Kansas has supplied personnel to the armed forces in all major wars and conflicts in which the United States of America has been involved since the state’s inception as a territory. Kansas was represented at the birth of the American Legion in Paris in March of 1919 by fifteen servicemen.
The American Legion Department of Kansas – whose members through the decades have included President Dwight Eisenhower, U.S. Sen. Robert Dole and GI Bill architect Harry W. Colmery – has a rich and storied history. The World War I generation, led by Colmery of Kansas, made the American Dream come true after the Servicemen’s Readjustment Act of 1944 was passed into law. In diverse communities large and small, nearly 300 American Legion posts are stitched into the fabric of the Sunflower State where patriotism and honor for those who served in the military have been deeply rooted, generation after generation, for a century.
— centennial.legion.org
Post 197 Founded – November 26, 1919
On November 26, 1919, a caucus was held at the Trego County courthouse to organize a Kansas branch of the American Legion in WaKeeney. Despite the wintry conditions, there were forty-one local veterans in attendance. The group elected Albert Acre as Chairman, and decided to name the post in honor of two of WaKeeney’s favorite sons who sacrificed their lives in distinguished service as part of the American Expeditionary Forces during World War I.
WaKeeney Brothers Answer the Call of War
Local brothers Edmond and Day Moore enlisted for service a few months apart and headed to France in the spring of 1918, spending most of their time in battle separated and wondering about the fate of the other. Sadly, neither came back from the Great War. They suffered the same fate, killed in action, quite possibly on the same day, after ending up fighting side by side in France in the 35th Infantry Division during the Meuse-Argonne Offensive.
Trego County did her part in the great World War, sending about 300 of her sons into service. — A.S. Peacock, Western Kansas World, December 11, 1919
Corporal Edmond Ephriam “Eddie” Moore (December 6, 1984 – September 28, 1918) spent nearly his entire life in WaKeeney, leaving only to attend college at Kansas State Agricultural college and Washburn college in Topeka.
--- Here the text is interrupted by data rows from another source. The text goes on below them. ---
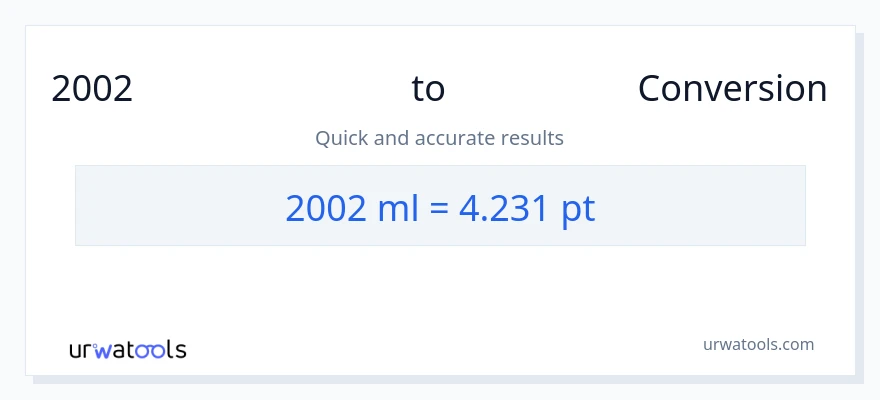Image resolution: width=880 pixels, height=400 pixels.
Task: Click the word 'results' in the subtitle
Action: pyautogui.click(x=535, y=138)
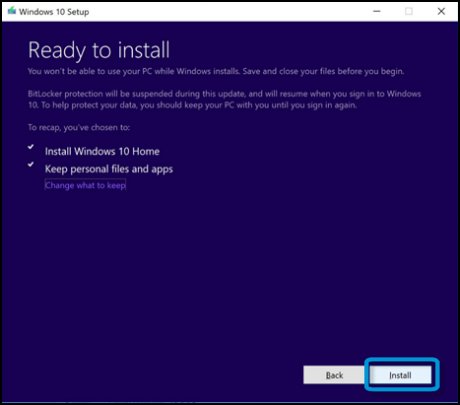Click the BitLocker protection notice line

click(x=224, y=94)
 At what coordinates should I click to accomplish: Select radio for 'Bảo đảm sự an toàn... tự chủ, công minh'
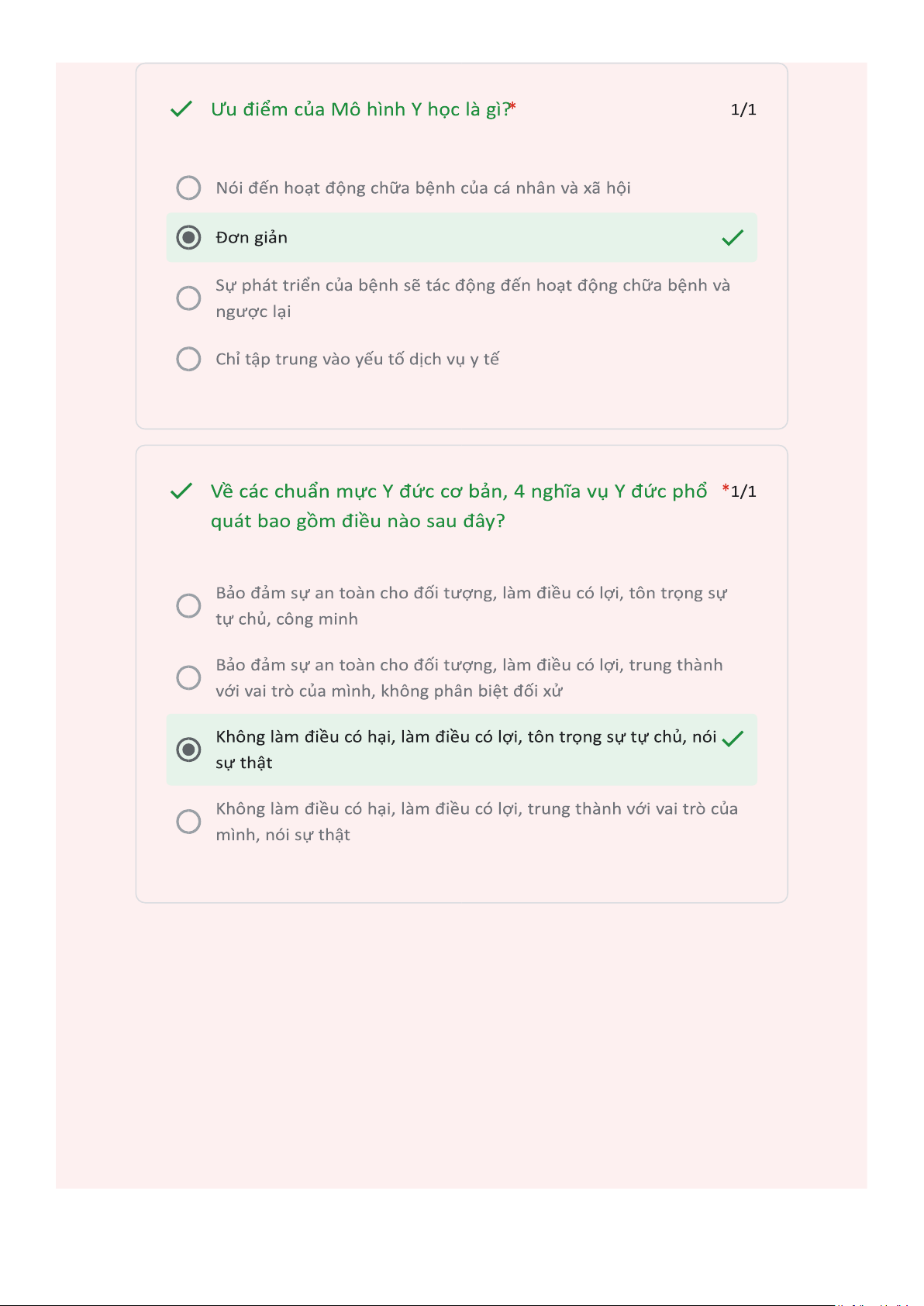coord(188,605)
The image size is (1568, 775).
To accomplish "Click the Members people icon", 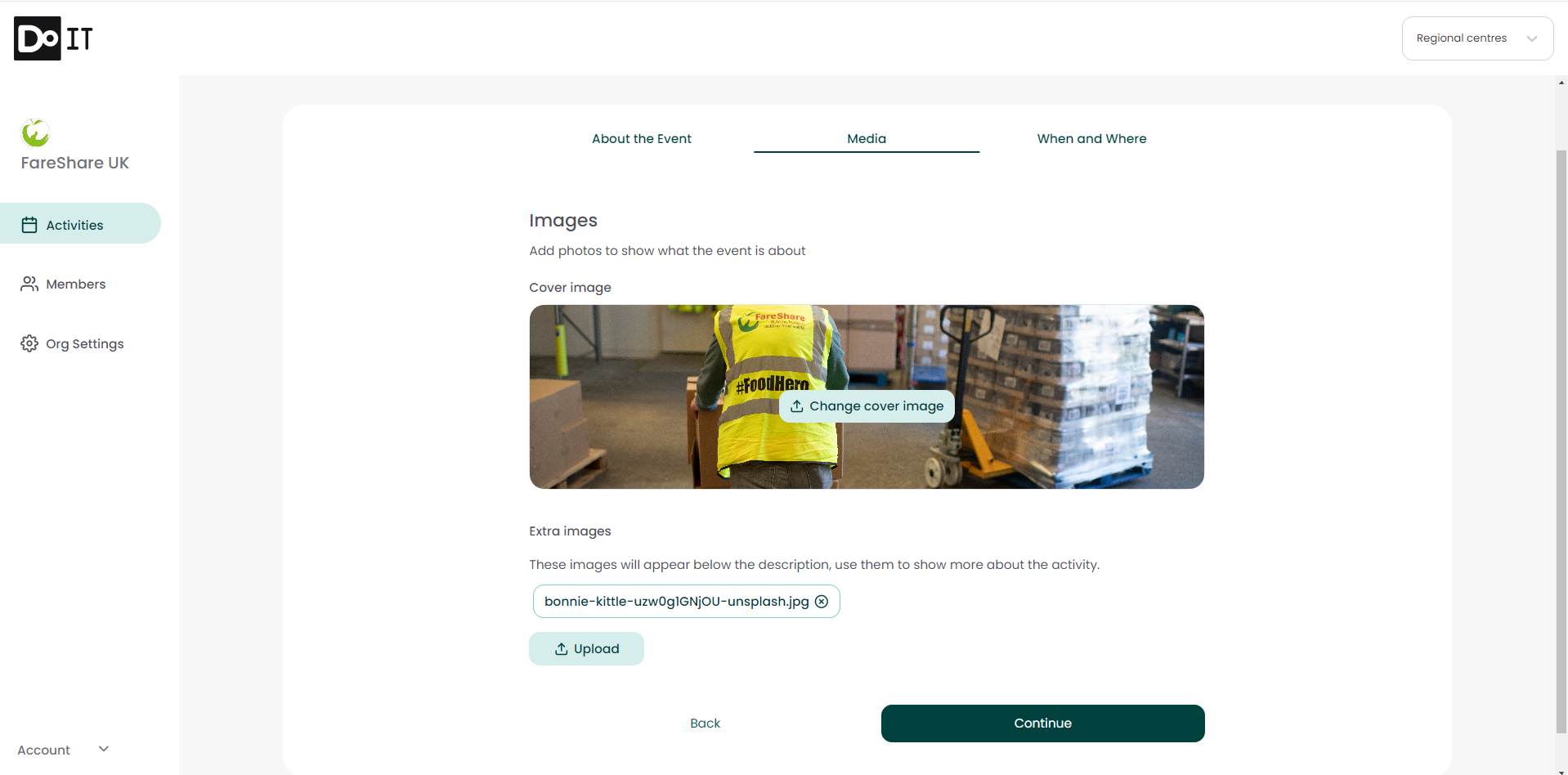I will pos(29,284).
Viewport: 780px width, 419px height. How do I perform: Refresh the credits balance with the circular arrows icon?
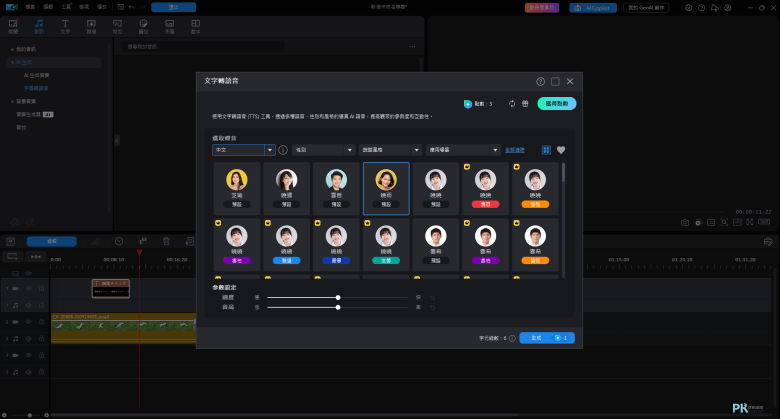512,104
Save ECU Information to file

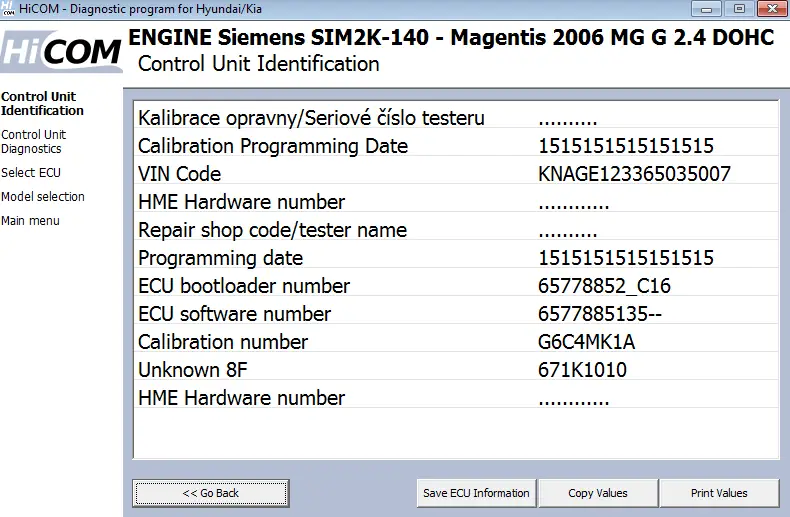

He registered for service with several hundred other brave Trego Country men on June 5, 1918 and trained at Camp Doniphan, Oklahoma before heading to the Western Front as a member of M Company in the 137th Infantry.
Private First Class Dalton Day Moore (December 20, 1985 – September 29, 1918) was so eager to volunteer, despite being too young, that he left WaKeeney for Kansas City to find a recruiting station that would enlist him. He went to the Western Front a few months later as part of L Company in the 140th Infantry.
The boys’ letters home to friends and family in early September 1918 indicated that each knew the other was in France, but hadn’t located one another. Sad news came soon after, when Eddie was reported killed in action during the Meuse-Argonne Offensive, the deadliest battle in American history. Day was reported missing for several months and the entire town shared his mother’s agony of not knowing his fate. Hope came in a report that he’d been wounded but had since returned to duty. His family was relieved, but still concerned as they hadn’t still heard from him. Sadly, their worst fears came to pass when official reports as well as news from fellow soldiers confirmed he was also killed in the first few days of the Argonne Campaign near the Montrebeau Woods.
Some solace would come for friends and acquaintances of the brothers on May 15, 1919 from a couple other local soldiers returning home who mentioned, almost in passing, that they’d last seen Day Moore on the 16th of September 1918, when he came over to their company to visit his brother, Ed.
The greatest battle in American military history, the Battle of the Argonne, was a 6-hour barrage was launched on this hill and was taken by the Kansas soldiers in their first attempt on 26 September, and their trial by fire began; an ordeal that was to last six days and six nights, with little or no food, only snatches of sleep, and an uninterrupted rain of shells, gas, and bullets from infantry, artillery and warplanes. The 137th Infantry took every objective assigned it, but in the taking suffered casualties of nearly 1,300 men out of the 2,800 combatants engaged.